Jean-Louis Cohen, 1949–2023

The Connoisseur

Ulf Meyer
10. August 2023
Jean-Louis Cohen in 2009 (Photo: Mandanarch/Wikimedia Commons)

Mies and Corbu, arguably the two most prominent figures in 20th-century modern architecture, are typically depicted at opposite ends of the spectrum: The German Ludwig Mies van der Rohe mastered a male, sober, catholic, elegant, black-and-white steel architecture; while his counterpart and contemporary, Le Corbusier (Charles-Édouard Jeanneret), invented an artful and playful, spatially intriguing béton brut architecture that was as bold as it was refined. While these are superficial readings, it is still interesting to observe that both talents shared the same researcher, Jean-Louis Cohen, who shed ever new lights on their oeuvres and was one of the greatest architectural historians of early modern architecture.

Cohen died on vacation shortly after his 74th birthday from an allergic shock after a bee sting. His death is a great loss for architectural discourse, not least because Cohen was omnipresent as an author, specialist, and connoisseur. While Mies and Le Corbusier were ever-present in his writings, exhibitions, and other narratives, Cohen also was a specialist on the Soviet avant-garde, his hometown of Paris, and the architecture of the dictatorships of Europe in 20th-century Germany and the Soviet Union. He spoke perfect German and was a member of Berlin's Akademie der Künste from 2003. His monographs on Le Corbusier and Mies, as well as books on the American influence on Russian architecture, are lasting contributions that widened the canon of understanding the different global threads of modern architecture.

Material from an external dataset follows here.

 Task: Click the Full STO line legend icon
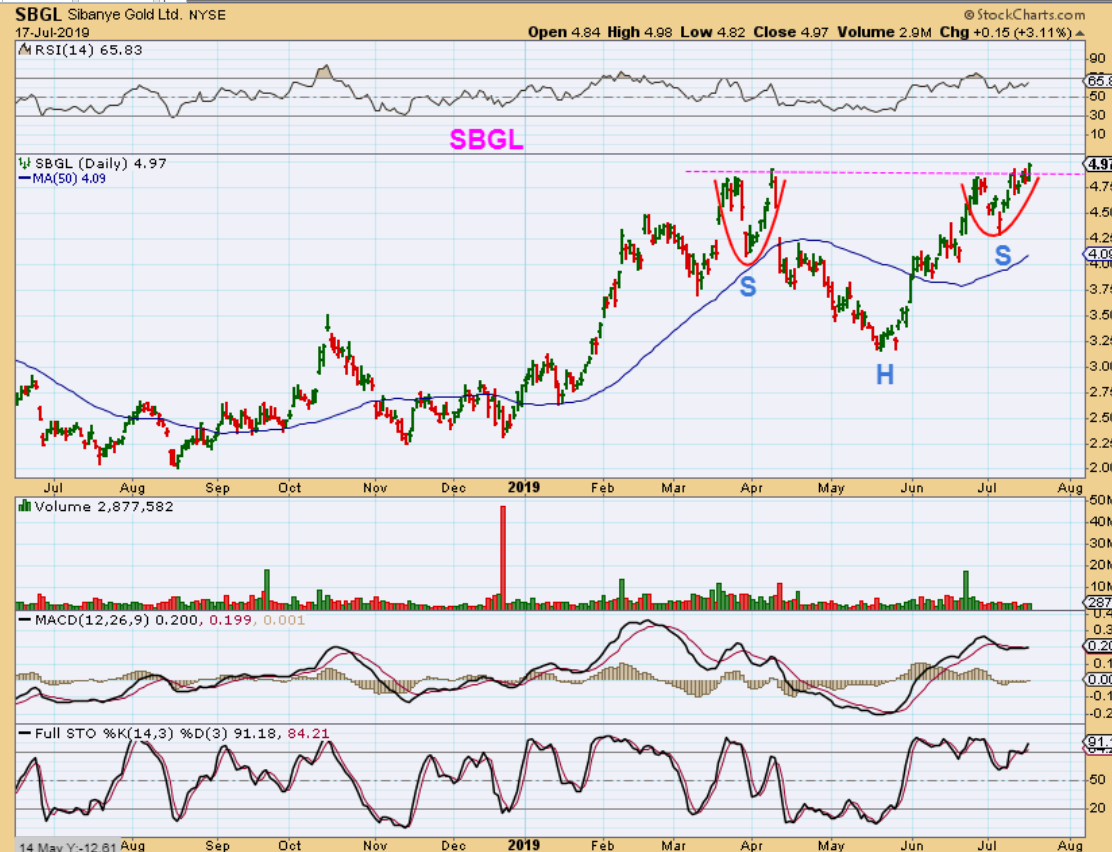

His five-decade career began with the exhibition Paris – Moscou, 1900–1930 at the Centre Pompidou in 1979. He became one of the fathers of the Cité de l'architecture et du patrimoine in Paris, often considered one of the finest institutions for the culture of the built environment in Europe. Later in his life, Cohen taught at the University of Paris and Princeton University, and was Sheldon H. Solow Professor in the History of Architecture at NYU from 1994 onward. He was able to distill his view on the history of modernism in such books as The Future of Architecture Since 1989, published in 2012, and the earlier Scenes of the World to Come: European Architecture and the American Challenge, 1893–1960

From his initial interest in Soviet and German modernism, the critic, historian, curator, author, docent, mentor, and authority moved on to larger scales such as the urban designs of Algiers, Casablanca, New York, and Paris. His biographical interest focused on other famous architects and historians, such as Frank Gehry and Bruno Zevi. A great exhibition on Corbusier was displayed in 1987 at the Centre Pompidou, succeeded by The Lost Vanguard: Russian Modernist Architecture 1922-1932 and Le Corbusier: An Atlas of Modern Landscapes, both at the Museum of Modern Art in New York, and numerous exhibitions at the Canadian Centre for Architecture, including Scenes of the World to Come, Architecture in Uniform: Designing and Building for the Second World War, and Building a new New World: Amerikanizm in Russian Architecture.